* [Work task] Beginning at the line that includes "Given: Open emitv link from 39 minutes ago", return each line exactly through the end of the listing, and no line before it.

--- START ---

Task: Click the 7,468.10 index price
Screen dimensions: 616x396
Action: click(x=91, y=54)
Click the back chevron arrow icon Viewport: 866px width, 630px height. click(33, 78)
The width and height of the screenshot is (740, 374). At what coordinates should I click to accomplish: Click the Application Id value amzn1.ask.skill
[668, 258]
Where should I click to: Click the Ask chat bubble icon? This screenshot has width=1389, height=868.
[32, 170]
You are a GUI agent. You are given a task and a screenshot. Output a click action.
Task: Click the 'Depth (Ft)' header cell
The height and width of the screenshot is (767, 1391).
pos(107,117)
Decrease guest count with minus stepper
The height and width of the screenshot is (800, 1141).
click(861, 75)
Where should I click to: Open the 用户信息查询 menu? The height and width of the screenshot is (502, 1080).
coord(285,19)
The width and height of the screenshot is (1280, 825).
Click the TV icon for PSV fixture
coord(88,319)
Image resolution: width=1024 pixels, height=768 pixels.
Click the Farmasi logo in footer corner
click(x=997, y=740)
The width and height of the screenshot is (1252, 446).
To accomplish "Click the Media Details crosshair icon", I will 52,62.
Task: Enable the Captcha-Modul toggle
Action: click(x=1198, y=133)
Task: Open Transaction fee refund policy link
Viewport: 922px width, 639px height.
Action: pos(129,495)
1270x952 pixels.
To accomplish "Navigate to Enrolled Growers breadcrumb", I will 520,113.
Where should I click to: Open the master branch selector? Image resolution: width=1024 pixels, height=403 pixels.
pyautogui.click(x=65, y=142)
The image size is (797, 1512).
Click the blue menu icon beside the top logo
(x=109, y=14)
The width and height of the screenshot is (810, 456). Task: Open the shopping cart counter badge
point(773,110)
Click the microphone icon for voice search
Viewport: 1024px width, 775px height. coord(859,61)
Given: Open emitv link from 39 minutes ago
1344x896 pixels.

--- END ---

* [Solution to this problem]
Given: Open emitv link from 39 minutes ago
1344x896 pixels.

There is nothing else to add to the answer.